= AIM OF THE EXERCISE =
Restate, word for word and with no pictures, the stretch of lines in the data below that begins at the line with "This screenshot has width=1286, height=952." and ends at the line with "1456x819 pixels.", inclusive.

= DATA FOR THIS TASK =
——————

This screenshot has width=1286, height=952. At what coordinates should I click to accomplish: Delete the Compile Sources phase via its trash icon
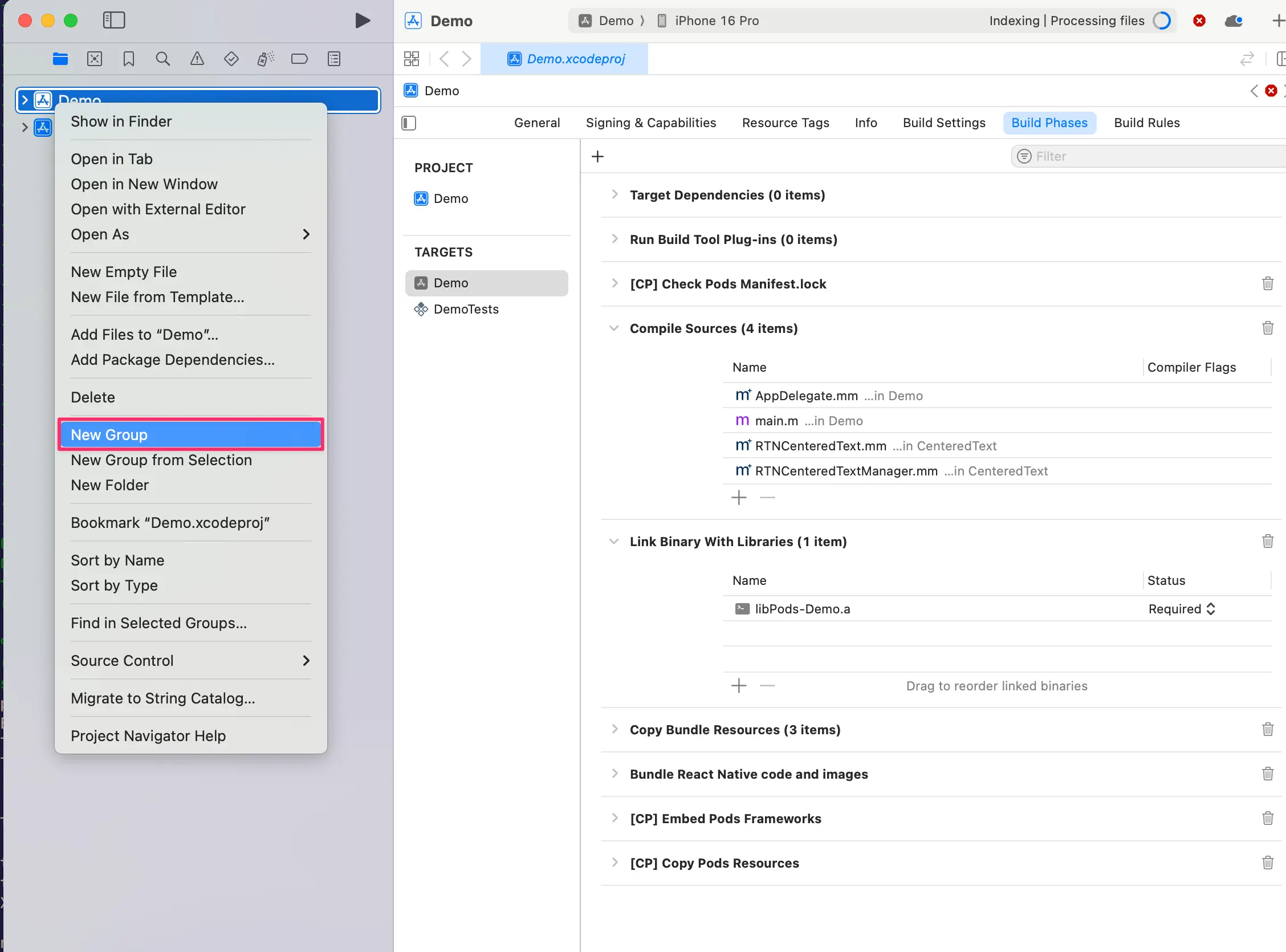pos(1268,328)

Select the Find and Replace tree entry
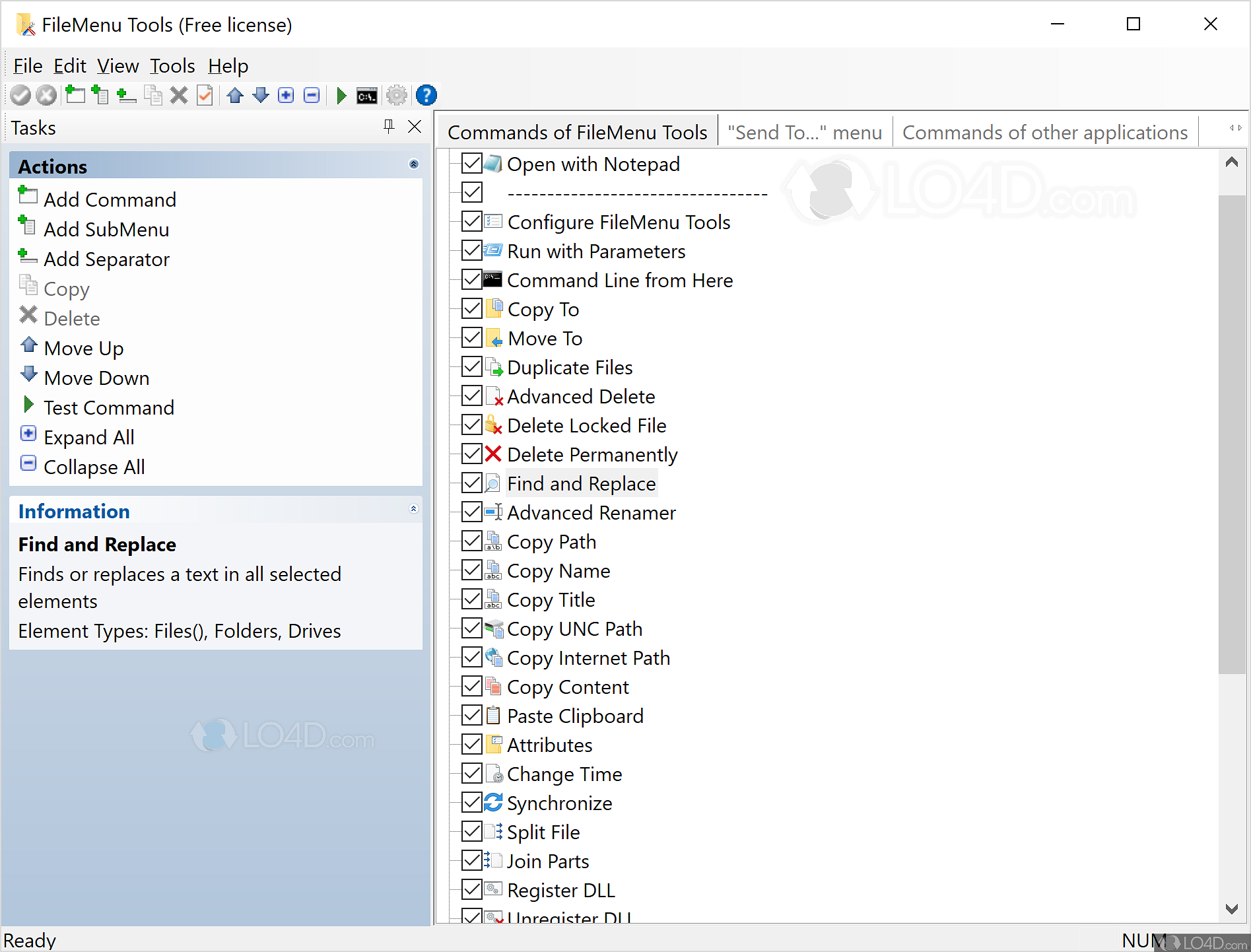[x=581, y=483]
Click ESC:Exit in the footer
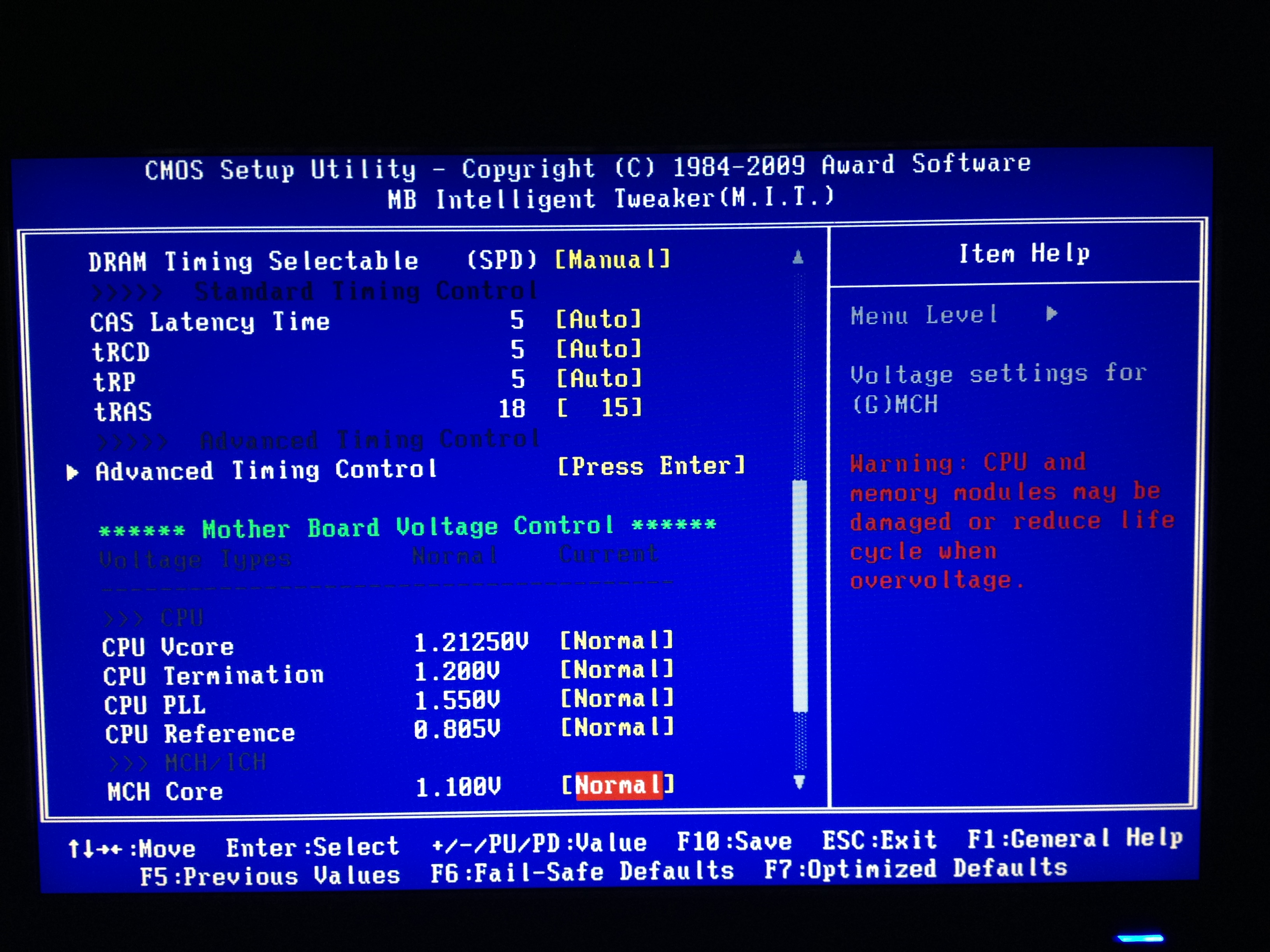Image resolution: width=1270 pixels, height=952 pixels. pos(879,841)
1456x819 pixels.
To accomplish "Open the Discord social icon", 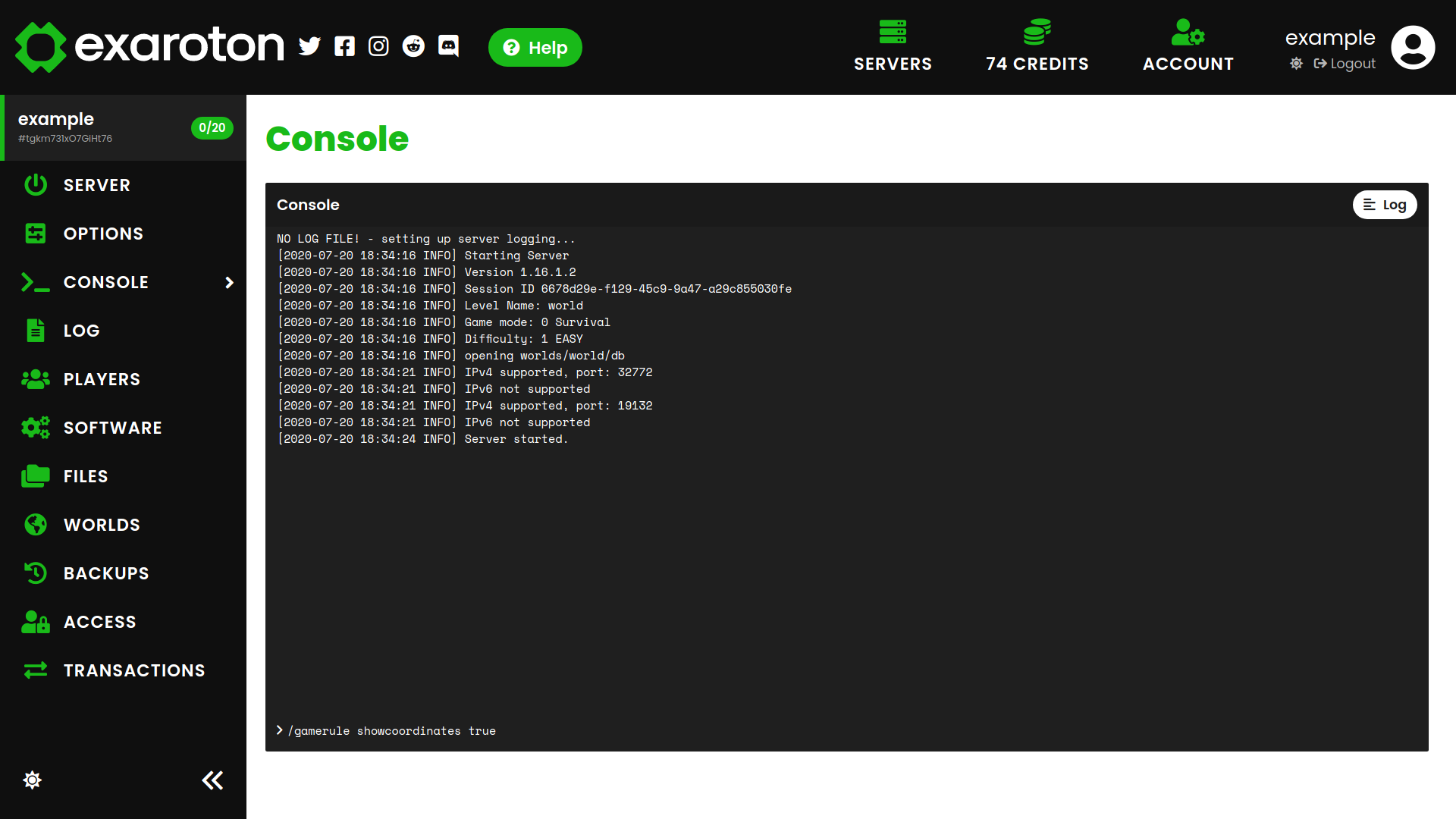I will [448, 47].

——————

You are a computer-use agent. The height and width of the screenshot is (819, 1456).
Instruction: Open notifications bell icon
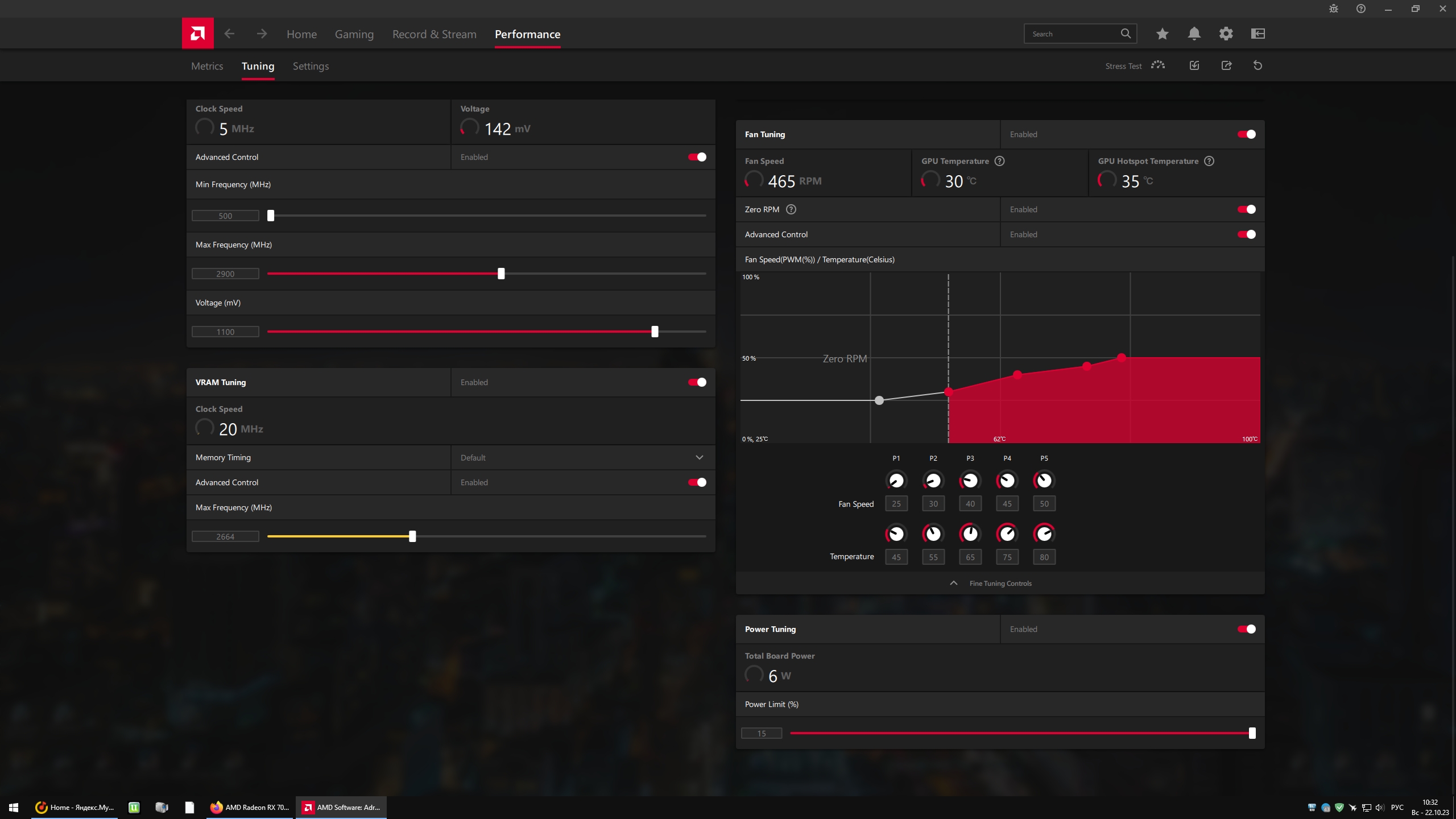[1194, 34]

——————

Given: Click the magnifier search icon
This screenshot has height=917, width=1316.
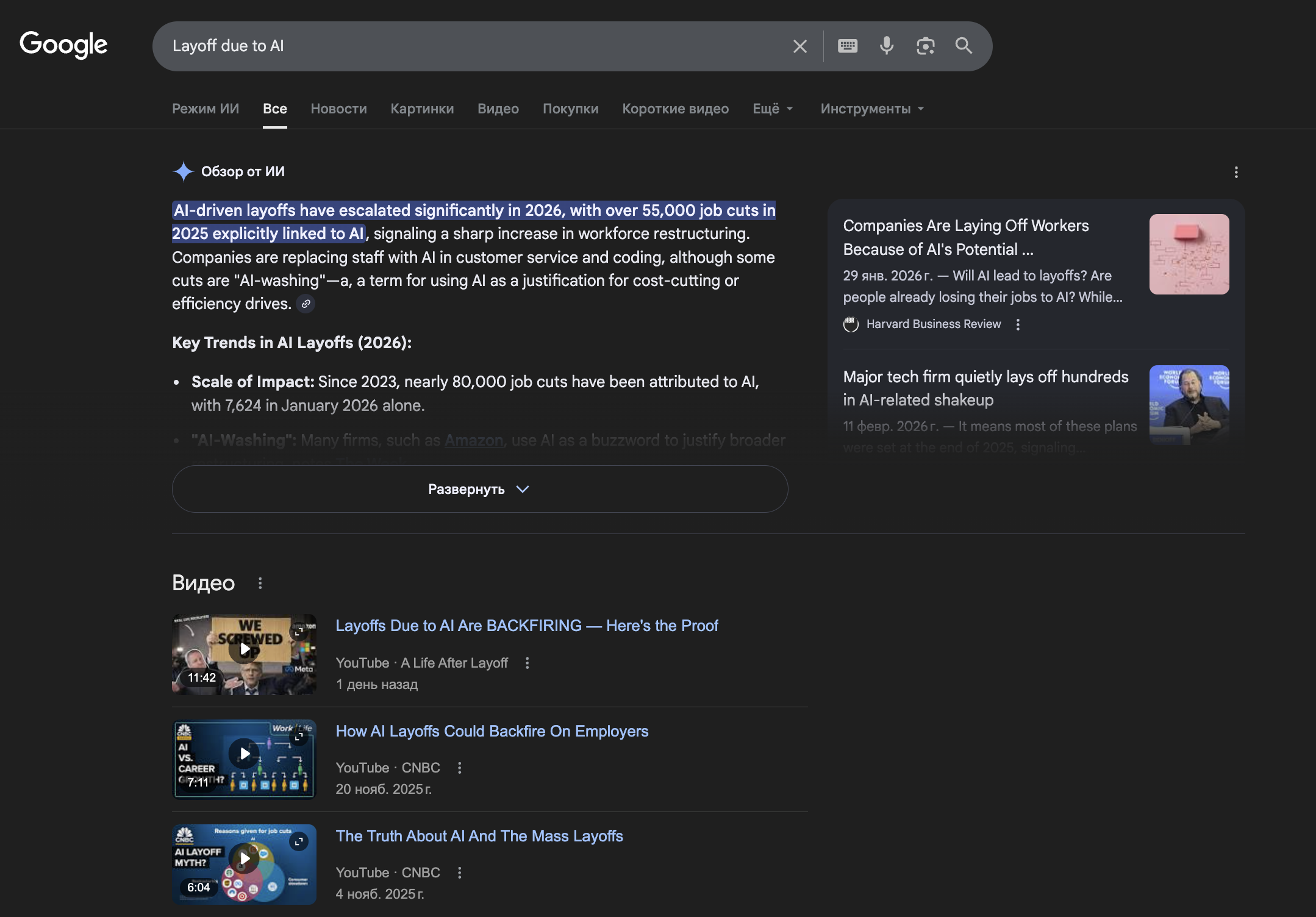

——————

= SOLUTION FOR THIS TASK =
This screenshot has width=1286, height=952. At what coordinates should I click to accomplish: Delete the Compile Sources phase via its trash icon
pos(1268,328)

Select the Find and Replace tree entry
[x=581, y=483]
Click ESC:Exit in the footer
Image resolution: width=1270 pixels, height=952 pixels. pos(879,841)
1456x819 pixels.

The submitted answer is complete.